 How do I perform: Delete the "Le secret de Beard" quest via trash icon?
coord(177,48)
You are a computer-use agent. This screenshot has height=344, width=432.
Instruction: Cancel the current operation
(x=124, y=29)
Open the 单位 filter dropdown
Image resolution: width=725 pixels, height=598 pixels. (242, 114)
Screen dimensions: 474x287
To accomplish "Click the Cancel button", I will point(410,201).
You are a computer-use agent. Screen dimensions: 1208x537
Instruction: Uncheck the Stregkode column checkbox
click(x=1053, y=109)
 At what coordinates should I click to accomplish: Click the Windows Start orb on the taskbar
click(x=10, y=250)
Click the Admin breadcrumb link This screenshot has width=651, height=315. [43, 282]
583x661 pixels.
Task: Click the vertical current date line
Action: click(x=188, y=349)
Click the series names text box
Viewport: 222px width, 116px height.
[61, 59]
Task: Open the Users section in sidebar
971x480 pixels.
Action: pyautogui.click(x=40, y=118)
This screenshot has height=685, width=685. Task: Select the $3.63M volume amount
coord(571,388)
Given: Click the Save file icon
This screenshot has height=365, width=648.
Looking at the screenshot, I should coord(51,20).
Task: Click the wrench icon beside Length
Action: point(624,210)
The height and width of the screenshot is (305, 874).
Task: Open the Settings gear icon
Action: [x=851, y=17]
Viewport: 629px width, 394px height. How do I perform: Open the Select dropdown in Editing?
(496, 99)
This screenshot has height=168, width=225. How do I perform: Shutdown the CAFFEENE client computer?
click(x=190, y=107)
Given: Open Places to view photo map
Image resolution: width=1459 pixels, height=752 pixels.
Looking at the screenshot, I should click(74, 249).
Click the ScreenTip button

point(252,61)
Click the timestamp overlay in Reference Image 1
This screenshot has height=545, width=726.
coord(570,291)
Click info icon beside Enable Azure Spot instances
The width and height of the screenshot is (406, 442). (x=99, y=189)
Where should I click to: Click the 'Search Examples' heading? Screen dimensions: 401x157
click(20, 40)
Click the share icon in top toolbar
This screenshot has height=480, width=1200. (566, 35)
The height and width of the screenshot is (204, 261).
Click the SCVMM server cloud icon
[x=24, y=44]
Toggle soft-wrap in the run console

================================

Copy every row above word for word, with no changes.

EXERCISE OUTPUT ->
 How do I perform: Delete the "Le secret de Beard" quest via trash icon?
coord(177,48)
You are a computer-use agent. This screenshot has height=344, width=432.
Instruction: Cancel the current operation
(x=124, y=29)
Open the 单位 filter dropdown
Image resolution: width=725 pixels, height=598 pixels. (242, 114)
Screen dimensions: 474x287
To accomplish "Click the Cancel button", I will point(410,201).
You are a computer-use agent. Screen dimensions: 1208x537
Instruction: Uncheck the Stregkode column checkbox
click(x=1053, y=109)
 At what coordinates should I click to accomplish: Click the Windows Start orb on the taskbar
click(x=10, y=250)
Click the Admin breadcrumb link This screenshot has width=651, height=315. [43, 282]
583x661 pixels.
Task: Click the vertical current date line
Action: click(x=188, y=349)
Click the series names text box
Viewport: 222px width, 116px height.
[61, 59]
Task: Open the Users section in sidebar
971x480 pixels.
Action: pyautogui.click(x=40, y=118)
This screenshot has height=685, width=685. Task: Select the $3.63M volume amount
coord(571,388)
Given: Click the Save file icon
This screenshot has height=365, width=648.
Looking at the screenshot, I should coord(51,20).
Task: Click the wrench icon beside Length
Action: point(624,210)
The height and width of the screenshot is (305, 874).
Task: Open the Settings gear icon
Action: [x=851, y=17]
Viewport: 629px width, 394px height. How do I perform: Open the Select dropdown in Editing?
(496, 99)
This screenshot has height=168, width=225. How do I perform: Shutdown the CAFFEENE client computer?
click(x=190, y=107)
Given: Open Places to view photo map
Image resolution: width=1459 pixels, height=752 pixels.
Looking at the screenshot, I should click(74, 249).
Click the ScreenTip button

point(252,61)
Click the timestamp overlay in Reference Image 1
This screenshot has height=545, width=726.
coord(570,291)
Click info icon beside Enable Azure Spot instances
The width and height of the screenshot is (406, 442). (x=99, y=189)
Where should I click to: Click the 'Search Examples' heading? Screen dimensions: 401x157
click(20, 40)
Click the share icon in top toolbar
This screenshot has height=480, width=1200. (566, 35)
The height and width of the screenshot is (204, 261).
Click the SCVMM server cloud icon
[x=24, y=44]
Toggle soft-wrap in the run console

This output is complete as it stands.